WHAT YOU ARE ASKED TO DO - Pull every line that includes the word "address" from the data.
DATA PROVIDED section start
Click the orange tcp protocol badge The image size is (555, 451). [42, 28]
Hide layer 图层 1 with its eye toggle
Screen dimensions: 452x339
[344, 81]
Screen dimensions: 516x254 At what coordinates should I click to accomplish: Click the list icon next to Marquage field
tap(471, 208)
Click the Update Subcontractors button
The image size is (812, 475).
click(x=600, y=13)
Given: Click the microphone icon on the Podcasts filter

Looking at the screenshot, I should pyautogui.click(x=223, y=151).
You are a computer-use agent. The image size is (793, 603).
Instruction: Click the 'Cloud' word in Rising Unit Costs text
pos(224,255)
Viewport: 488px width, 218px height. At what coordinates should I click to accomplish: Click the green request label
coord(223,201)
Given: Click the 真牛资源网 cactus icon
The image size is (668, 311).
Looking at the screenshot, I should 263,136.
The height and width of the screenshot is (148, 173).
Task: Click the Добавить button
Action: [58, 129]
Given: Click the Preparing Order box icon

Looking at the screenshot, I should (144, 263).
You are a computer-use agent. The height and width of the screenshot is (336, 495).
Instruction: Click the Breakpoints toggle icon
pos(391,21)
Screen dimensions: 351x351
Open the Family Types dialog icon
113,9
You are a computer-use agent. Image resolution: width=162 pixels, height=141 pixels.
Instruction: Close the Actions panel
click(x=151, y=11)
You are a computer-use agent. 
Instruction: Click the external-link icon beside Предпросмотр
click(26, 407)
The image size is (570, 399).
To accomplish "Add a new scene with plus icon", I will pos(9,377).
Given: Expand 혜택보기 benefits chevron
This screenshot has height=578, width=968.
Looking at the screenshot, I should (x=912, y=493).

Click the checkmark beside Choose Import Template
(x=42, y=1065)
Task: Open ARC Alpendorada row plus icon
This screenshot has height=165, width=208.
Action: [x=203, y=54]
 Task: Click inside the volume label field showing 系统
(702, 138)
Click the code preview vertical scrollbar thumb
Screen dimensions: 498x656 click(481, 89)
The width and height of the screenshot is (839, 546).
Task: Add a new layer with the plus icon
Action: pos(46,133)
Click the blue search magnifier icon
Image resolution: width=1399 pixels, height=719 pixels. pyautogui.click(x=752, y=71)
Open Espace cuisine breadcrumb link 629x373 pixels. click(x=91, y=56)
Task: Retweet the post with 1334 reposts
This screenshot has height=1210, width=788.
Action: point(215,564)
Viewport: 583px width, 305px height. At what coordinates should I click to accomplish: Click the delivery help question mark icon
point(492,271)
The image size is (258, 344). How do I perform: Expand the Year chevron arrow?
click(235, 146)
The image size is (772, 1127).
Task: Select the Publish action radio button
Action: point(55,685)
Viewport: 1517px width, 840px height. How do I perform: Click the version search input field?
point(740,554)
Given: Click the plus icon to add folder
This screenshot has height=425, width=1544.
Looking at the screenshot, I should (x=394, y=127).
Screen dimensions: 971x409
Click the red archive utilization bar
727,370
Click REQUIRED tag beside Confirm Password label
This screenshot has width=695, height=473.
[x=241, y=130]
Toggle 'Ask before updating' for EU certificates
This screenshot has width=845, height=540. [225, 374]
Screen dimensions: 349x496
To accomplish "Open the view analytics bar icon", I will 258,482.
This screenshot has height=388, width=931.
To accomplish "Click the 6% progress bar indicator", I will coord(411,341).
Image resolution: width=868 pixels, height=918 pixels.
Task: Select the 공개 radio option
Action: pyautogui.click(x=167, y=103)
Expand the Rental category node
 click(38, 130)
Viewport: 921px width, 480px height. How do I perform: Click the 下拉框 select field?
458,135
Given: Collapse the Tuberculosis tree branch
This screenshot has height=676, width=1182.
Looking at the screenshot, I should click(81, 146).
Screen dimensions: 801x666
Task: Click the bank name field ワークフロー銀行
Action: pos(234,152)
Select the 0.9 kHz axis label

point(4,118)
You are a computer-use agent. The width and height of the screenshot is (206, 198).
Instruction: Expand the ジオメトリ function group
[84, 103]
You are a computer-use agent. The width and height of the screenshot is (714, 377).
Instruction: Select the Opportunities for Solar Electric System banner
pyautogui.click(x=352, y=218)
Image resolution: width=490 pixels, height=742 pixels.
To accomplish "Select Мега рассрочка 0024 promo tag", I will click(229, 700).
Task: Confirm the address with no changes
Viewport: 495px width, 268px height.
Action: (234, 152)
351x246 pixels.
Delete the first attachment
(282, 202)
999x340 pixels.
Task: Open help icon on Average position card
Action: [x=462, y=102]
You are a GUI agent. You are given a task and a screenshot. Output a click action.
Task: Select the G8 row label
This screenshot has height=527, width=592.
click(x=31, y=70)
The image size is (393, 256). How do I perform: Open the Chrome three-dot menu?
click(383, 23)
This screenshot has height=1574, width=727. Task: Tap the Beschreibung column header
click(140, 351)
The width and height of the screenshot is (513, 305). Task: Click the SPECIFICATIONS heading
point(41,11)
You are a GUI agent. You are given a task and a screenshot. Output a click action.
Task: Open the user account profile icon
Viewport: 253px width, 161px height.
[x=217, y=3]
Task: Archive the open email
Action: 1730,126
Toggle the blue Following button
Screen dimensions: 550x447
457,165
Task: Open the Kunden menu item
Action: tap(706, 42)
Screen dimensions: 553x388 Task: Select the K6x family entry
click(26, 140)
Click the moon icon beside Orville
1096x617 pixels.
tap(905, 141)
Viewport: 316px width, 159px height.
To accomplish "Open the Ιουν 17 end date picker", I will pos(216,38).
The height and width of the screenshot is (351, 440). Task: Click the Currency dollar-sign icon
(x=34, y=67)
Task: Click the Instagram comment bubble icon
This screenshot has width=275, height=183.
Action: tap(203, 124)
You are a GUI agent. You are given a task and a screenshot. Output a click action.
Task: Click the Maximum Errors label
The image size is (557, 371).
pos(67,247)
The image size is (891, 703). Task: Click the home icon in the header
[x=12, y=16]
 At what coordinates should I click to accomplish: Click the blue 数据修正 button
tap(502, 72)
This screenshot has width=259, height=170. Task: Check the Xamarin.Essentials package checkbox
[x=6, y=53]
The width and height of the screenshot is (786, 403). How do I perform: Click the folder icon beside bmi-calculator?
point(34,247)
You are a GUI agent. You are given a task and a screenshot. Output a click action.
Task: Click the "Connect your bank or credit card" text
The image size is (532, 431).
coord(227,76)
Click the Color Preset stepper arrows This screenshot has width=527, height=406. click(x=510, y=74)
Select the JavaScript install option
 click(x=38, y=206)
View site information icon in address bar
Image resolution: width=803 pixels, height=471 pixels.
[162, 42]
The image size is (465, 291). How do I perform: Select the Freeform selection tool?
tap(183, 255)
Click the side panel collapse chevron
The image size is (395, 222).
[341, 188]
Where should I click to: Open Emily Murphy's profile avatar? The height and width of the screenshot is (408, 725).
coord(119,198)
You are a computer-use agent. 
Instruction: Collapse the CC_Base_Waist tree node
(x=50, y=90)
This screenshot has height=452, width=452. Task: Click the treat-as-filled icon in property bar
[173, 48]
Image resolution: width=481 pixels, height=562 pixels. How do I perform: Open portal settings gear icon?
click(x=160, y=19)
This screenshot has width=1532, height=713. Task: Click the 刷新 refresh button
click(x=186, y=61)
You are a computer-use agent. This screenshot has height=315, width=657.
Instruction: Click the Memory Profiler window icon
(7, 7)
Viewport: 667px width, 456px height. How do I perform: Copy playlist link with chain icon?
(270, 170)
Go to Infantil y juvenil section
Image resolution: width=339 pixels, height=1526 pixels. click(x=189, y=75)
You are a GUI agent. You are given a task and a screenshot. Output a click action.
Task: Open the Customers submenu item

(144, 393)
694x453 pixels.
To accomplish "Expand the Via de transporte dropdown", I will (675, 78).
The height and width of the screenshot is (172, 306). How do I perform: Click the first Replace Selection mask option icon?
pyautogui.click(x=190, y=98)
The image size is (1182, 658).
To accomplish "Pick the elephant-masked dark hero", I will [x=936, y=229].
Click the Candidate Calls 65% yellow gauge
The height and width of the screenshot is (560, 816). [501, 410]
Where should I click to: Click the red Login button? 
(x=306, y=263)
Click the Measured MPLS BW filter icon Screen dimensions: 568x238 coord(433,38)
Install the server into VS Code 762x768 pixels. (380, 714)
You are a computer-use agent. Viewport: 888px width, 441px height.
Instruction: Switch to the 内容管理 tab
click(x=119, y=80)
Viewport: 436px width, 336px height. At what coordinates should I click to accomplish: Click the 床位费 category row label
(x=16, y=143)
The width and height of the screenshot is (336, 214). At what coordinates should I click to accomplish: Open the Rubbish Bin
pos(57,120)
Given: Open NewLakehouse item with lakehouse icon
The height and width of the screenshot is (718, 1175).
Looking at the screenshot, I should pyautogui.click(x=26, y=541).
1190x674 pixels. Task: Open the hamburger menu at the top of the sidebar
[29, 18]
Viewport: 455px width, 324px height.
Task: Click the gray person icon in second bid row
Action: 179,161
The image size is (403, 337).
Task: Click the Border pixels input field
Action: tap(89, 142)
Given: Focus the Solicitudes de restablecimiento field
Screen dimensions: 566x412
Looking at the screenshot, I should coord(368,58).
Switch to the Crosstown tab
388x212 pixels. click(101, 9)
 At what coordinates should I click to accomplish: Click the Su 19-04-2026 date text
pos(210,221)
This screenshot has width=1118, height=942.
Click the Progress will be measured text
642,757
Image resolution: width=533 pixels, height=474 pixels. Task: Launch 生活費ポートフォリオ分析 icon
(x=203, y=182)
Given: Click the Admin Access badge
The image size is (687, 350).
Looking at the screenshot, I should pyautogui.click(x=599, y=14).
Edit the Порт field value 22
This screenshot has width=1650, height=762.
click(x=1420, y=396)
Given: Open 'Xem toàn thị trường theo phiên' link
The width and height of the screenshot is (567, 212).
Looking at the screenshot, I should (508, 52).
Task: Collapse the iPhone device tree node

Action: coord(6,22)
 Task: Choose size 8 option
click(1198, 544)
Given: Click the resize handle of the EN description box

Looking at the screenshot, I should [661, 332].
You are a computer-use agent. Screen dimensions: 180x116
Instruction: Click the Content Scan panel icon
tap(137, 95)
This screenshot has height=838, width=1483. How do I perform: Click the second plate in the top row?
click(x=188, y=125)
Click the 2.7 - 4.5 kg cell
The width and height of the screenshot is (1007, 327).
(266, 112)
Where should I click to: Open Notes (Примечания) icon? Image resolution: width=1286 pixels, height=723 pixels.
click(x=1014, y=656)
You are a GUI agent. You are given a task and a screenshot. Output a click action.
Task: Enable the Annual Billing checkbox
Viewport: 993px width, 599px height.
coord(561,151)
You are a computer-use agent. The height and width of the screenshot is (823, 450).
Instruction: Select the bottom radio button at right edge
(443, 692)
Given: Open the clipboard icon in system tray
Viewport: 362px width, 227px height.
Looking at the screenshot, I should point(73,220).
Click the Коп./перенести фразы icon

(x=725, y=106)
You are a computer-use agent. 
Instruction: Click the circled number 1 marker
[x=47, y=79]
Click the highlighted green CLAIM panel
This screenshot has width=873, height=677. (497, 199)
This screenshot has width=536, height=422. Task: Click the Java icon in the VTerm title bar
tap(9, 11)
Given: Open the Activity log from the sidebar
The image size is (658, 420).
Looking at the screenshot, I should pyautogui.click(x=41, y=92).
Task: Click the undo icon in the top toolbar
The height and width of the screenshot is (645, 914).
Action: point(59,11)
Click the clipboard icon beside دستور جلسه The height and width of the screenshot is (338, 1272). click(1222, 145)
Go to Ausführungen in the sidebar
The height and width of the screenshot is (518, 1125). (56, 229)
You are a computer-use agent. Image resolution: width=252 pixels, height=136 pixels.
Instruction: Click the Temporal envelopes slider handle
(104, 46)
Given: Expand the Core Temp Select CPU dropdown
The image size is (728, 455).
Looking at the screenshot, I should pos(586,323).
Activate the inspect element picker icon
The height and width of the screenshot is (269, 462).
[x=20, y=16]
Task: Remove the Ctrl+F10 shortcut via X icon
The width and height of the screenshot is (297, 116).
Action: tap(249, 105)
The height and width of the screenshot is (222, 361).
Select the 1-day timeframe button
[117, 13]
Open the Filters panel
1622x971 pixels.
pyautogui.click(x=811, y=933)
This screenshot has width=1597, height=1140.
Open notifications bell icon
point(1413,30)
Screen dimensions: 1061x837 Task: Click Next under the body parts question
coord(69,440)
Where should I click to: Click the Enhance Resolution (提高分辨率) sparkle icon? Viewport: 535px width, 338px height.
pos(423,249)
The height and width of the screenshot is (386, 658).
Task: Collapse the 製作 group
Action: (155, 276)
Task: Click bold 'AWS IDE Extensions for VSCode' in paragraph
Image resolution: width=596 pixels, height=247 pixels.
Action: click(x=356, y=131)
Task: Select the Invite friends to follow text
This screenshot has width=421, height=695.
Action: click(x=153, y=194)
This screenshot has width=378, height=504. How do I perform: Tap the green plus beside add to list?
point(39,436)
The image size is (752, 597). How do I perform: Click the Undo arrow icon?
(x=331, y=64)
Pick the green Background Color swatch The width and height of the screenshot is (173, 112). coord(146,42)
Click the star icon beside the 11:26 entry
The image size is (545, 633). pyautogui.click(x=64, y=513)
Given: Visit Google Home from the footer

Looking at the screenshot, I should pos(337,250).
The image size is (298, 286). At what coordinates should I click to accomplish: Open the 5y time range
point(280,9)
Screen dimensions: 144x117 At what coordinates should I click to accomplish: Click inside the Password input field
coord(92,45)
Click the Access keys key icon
DATA PROVIDED section end
WRITTEN ANSWER -
Task: Confirm the address with no changes
View site information icon in address bar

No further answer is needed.